The bottom photo shows the griddle (Lodge, a bit less expensive than Batali) atop our stove.
We took a side trip on the way back. The area near Yuma, Arizona is another major agricultural supplier of the winter greens that turn up in this country's grocery stores. I assume, without being sure, that the same is true in the summer. It must be brutal work, and I'm glad there are people to do it. We drove past fields with crops I could identify and crops I couldn't, crops that were freshly planted or being harvested, and fields that were being prepared for the next crop. I stopped to look more closely at one mystery crop - what were those leaves? Wrong color for onion, kale or chard; too sturdy for spinach or lettuce. I spotted a truck driver taking a break and asked him what the crop was. "No habla Inglés," he replied. "Oh, lo siento!" said I, "¿quál est esto?" "Oh, broccoli!" said he, and drove on after I laughed at myself and we said goodbye. I had just looked at and photographed other fields of broccoli being harvested. This was the young stuff.

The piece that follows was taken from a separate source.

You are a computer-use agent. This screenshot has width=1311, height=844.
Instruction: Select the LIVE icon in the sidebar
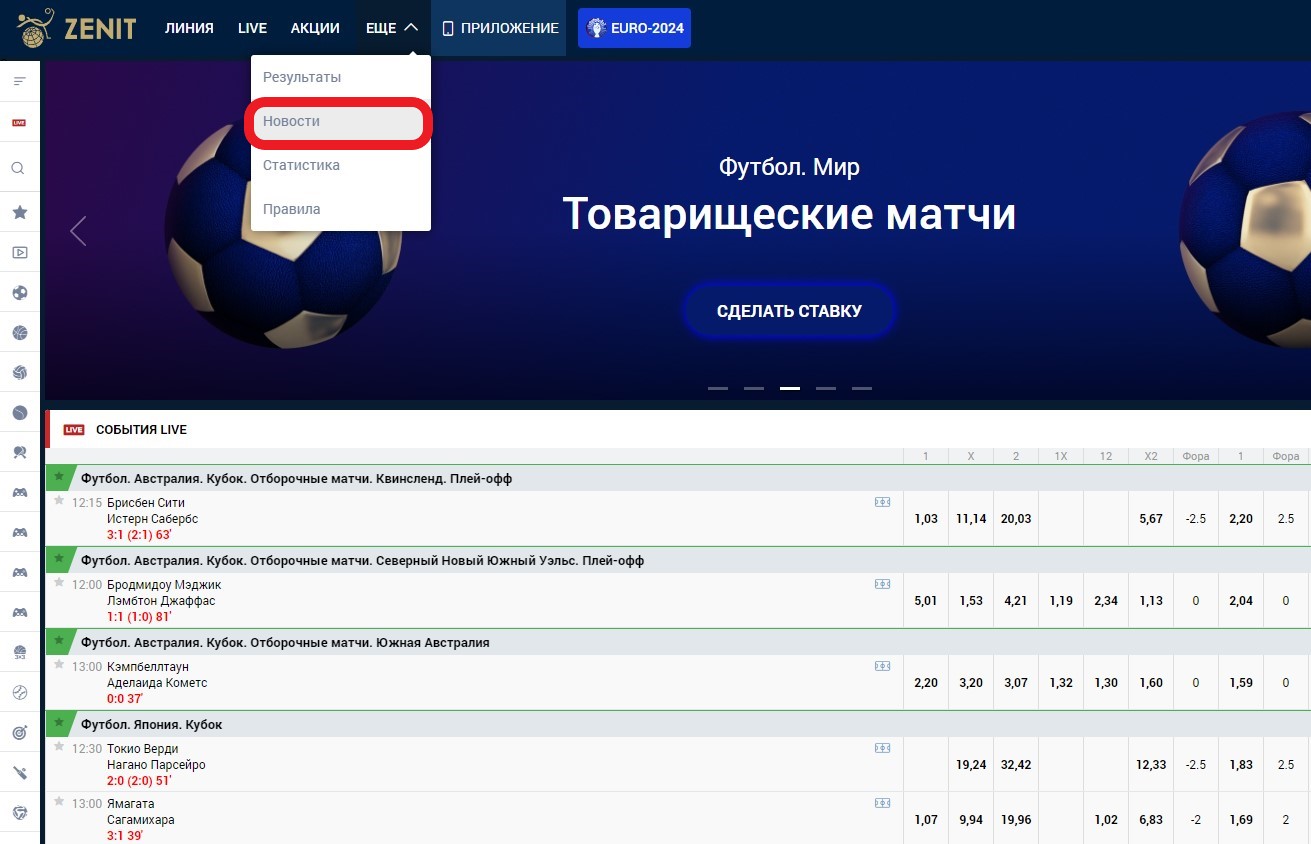click(x=19, y=122)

Above: a freshly-harvested field with red-leaf lettuce in the middle ground and green-leaf lettuce behind it, young broccoli, fields being prepared, and broccoli being harvested. Folks were loading the heads onto conveyor belts, I think, with others packing them and yet others loading the boxes into a truck. It was 87F. In February. Think about it, and be thankful.
Of course, none of this happens without water. The Southwest gets much of its water by shuffling it from one location to another, and the presence or absence of water makes for stark contrasts.
The next morning, as sunlight flooded our trailer I made the next batch of breakfast fruit salad and was grateful for people who had grown, harvested and provided our winter fruit.
Bridges have one kind of geometric beauty, and pineapples another.